Stamping Butterflies
by Jon Courtenay Grimwood
(Gollancz, £6.99, 424 pages, paperback, first published 2004.)
Review by Jack Deighton
Before
I read this the title gave me visions of giant insects -- a bit like
the slake moths in China Miéville's Perdido Street Station --
got up in jackboots and out for a kill but it's not like that at all;
and all the better for it.
Sometime in the near future a mysterious gunman, who feels a darkness
in his head, tries to assassinate an American president, fails, is imprisoned
and condemned to death. In 1977 Marrakech a young boy called Moz unwittingly
involves his girlfriend Malika in a gangland bombing which has unintended
consequences. A Chinese emperor, Chuang Tzu, the latest reincarnation
of a survivor from a generation starship which set out from Earth centuries
before, has his every whim indulged and every action beamed to millions
of people across the 2023 worlds of a fragmented Dyson sphere where
they all live.
The gunman, known as Prisoner Zero, may be a US citizen and for a long
while remains silent as to his motive but in a "dirty" protest
reveals knowledge of equations which promise the release of abundant
zero point energy.
The emperor has access to all his predecessor's memories (but we only
seem to get the first's) and believes his human servants to be figmentary
creations of an entity he calls The Librarian and whom he treats accordingly.

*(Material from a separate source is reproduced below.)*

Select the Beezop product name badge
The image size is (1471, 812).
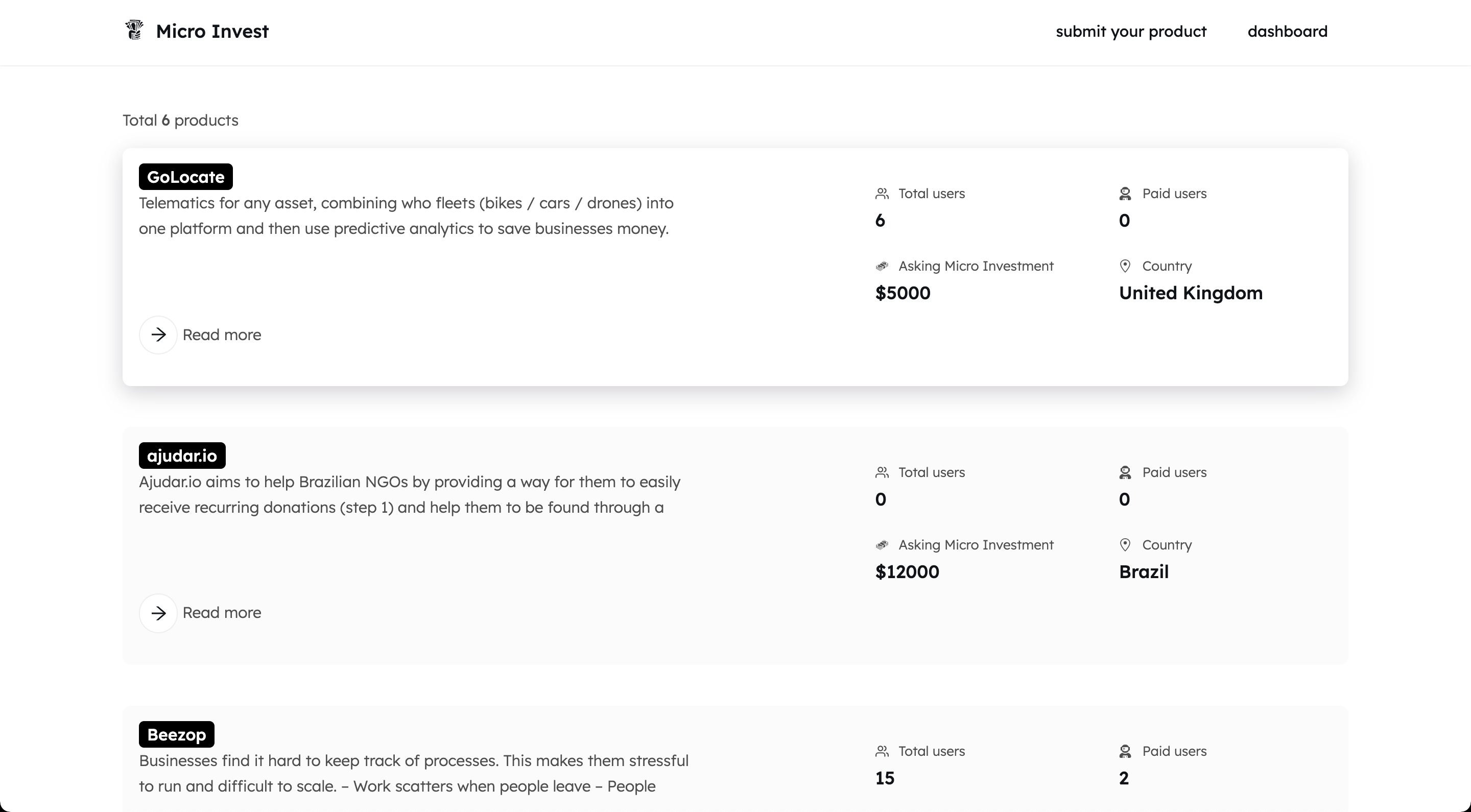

Chuang Tzu tries to ignore the Librarian but is sent messages from It
via butterflies. The information is released if Chuang Tzu allows the
butterflies to land on his hand.
The most engaging strand relates Moz's brutalised childhood and his
relationships with Malika, her family and a local policeman. There is
a hint of magic realism here but the events are nevertheless solidly
grounded; though the introduction of an American Rock star and his English
female manager, while necessary to the plot, struck an unlikely note
at first -- heightened when Moz's relationship with the woman becomes
sexual.
Despite counter indications it isn't hard to work out who the failed
assassin actually is but still the three main strands of the novel take
a long time to thread together - a process not helped by a plethora
of viewpoint characters within two of them; and we get a mini biography
each for too many of the minor characters. In the meantime, though,
there is enough casual and institutionalised violence to suit readers
who like that kind of thing.
In all, there are enough ideas here to keep several novels ticking
over and there is a happy ending; as well as a sad one.
The Librarian's butterflies seem rather a strained reference to the
famous "Effect" of one's wing's but the novel - as its title
signals - is, of course, an elongated illustration of an aspect of Chaos
- or possibly Many Worlds -- Theory and of the fact that the problems
of two little people, metaphorical stamped butterflies, don't amount
to a hill of beans in this crazy mixed-up world of ours.
Finally, while by no means the worst in this respect I have read recently,
the book still contained an unfortunate number of typos to distract
me. For example, did everyone involved with this really not know the
difference between breath and breathe?
Once engaged by the three separate storylines the novel does rattle
along and I look forward to reading more from Grimwood.